Abstract: Detecting Youth Drinking and Associations with Alcohol Policies Via Social Media (Society for Prevention Research 24th Annual Meeting)

92 Detecting Youth Drinking and Associations with Alcohol Policies Via Social Media

Schedule:
Wednesday, June 1, 2016
Grand Ballroom C (Hyatt Regency San Francisco)
* noted as presenting author
Elissa Weitzman, ScD, Assistant Professor of Pediatrics, Boston Children's Hospital, Boston, MA
Rumi Chunara, PhD, Assistant Professor, New York University, Brooklyn, NY

Introduction: Sizeable populations worldwide generate vast quantities of digital data from communications in online social media. Mining such communications delivers low-cost, high-resolution views into public health phenomena to complement traditional systems. This approach has been used to understand outbreak severity on a daily timescale, understand environmental risk factors for obesity at neighborhood resolution and surveillance of adverse events from populations that otherwise would not be identified. Adolescents and young adults are among the groups most heavily engaged in social media including with regard to posting about their health and social behaviors. Harnessing youth engagement with social media to derive timely information about alcohol use behaviors and problems may accelerate public health awareness and drive targeted response.

- - - - - - -

**WHAT YOU NEED TO DO**
a: Answer these questions using the abstract on youth drinking and social media:
(i) On what date was the session scheduled?
(ii) With which institution is Rumi Chunara affiliated?
(iii) According to the introduction, which groups are among those most heavily engaged in social media?
b: Reproduce the abstract on youth drinking and social media from "Abstract: Detecting Youth" up to and including "Regency San Francisco)".

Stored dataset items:
- - - - - - -

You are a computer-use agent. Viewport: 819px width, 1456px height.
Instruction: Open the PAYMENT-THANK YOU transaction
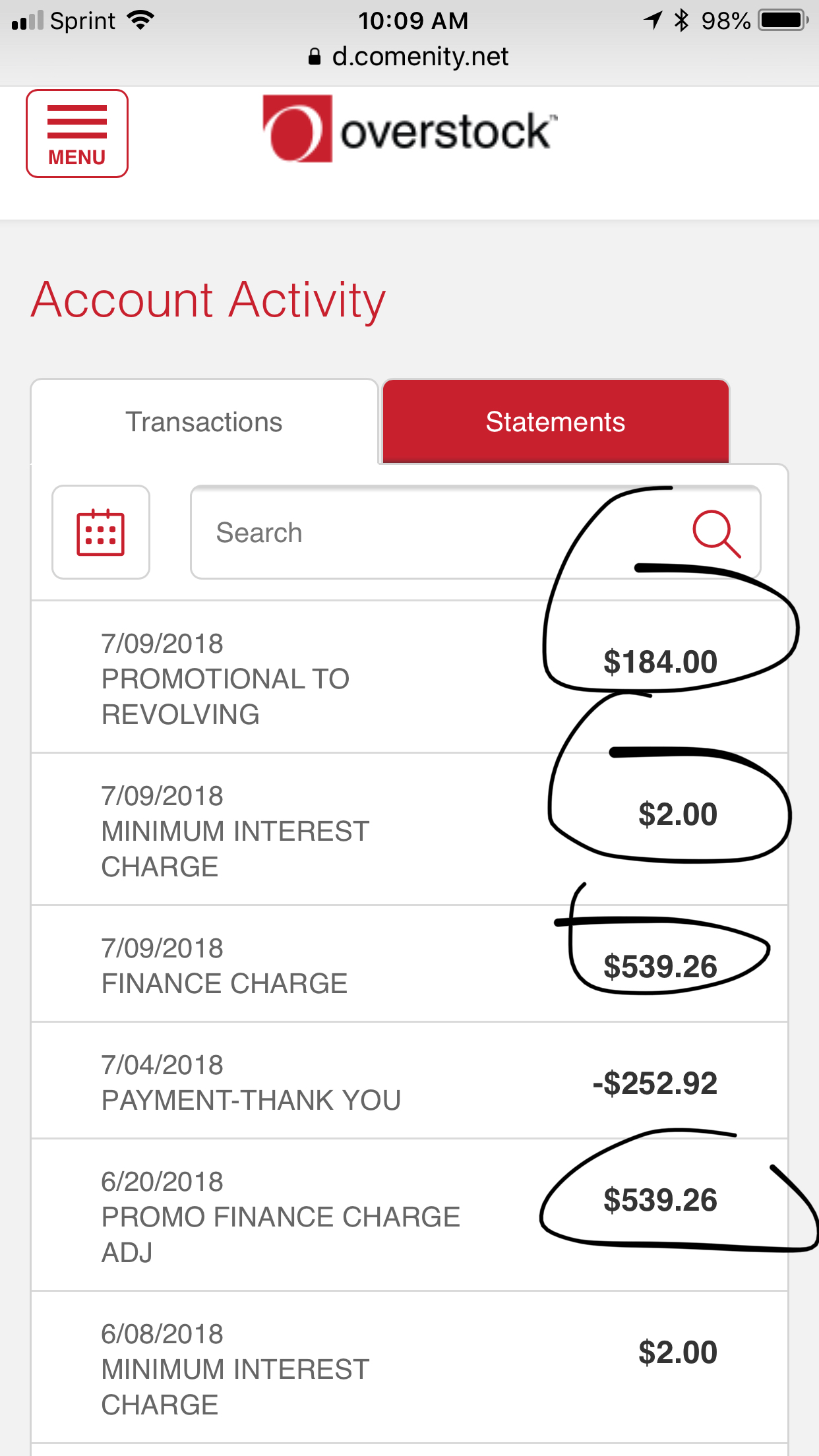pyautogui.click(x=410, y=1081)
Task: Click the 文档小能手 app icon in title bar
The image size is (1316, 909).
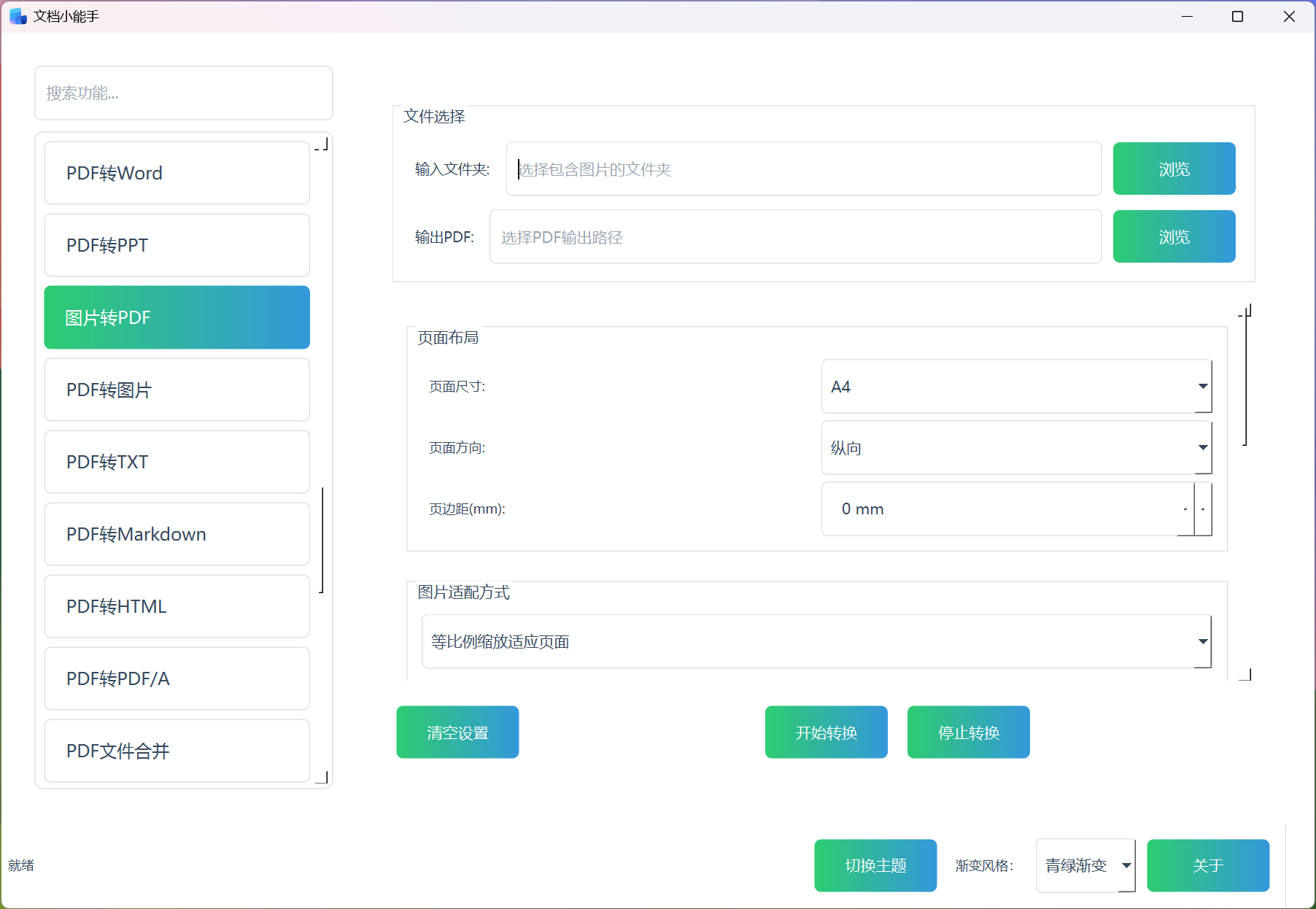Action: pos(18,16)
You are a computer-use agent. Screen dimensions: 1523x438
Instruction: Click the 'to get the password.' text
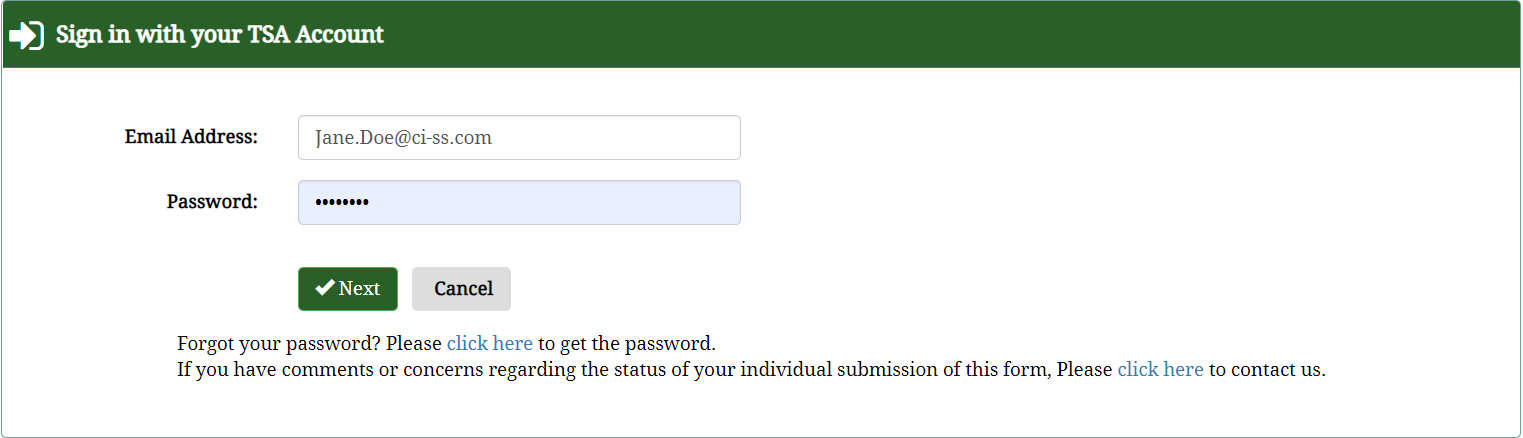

- - - - - - -

**SOLUTIONS BELOW**
a:
(i) Wednesday, June 1, 2016
(ii) New York University
(iii) Adolescents and young adults

b:
Abstract: Detecting Youth Drinking and Associations with Alcohol Policies Via Social Media (Society for Prevention Research 24th Annual Meeting)

92 Detecting Youth Drinking and Associations with Alcohol Policies Via Social Media

Schedule:
Wednesday, June 1, 2016
Grand Ballroom C (Hyatt Regency San Francisco)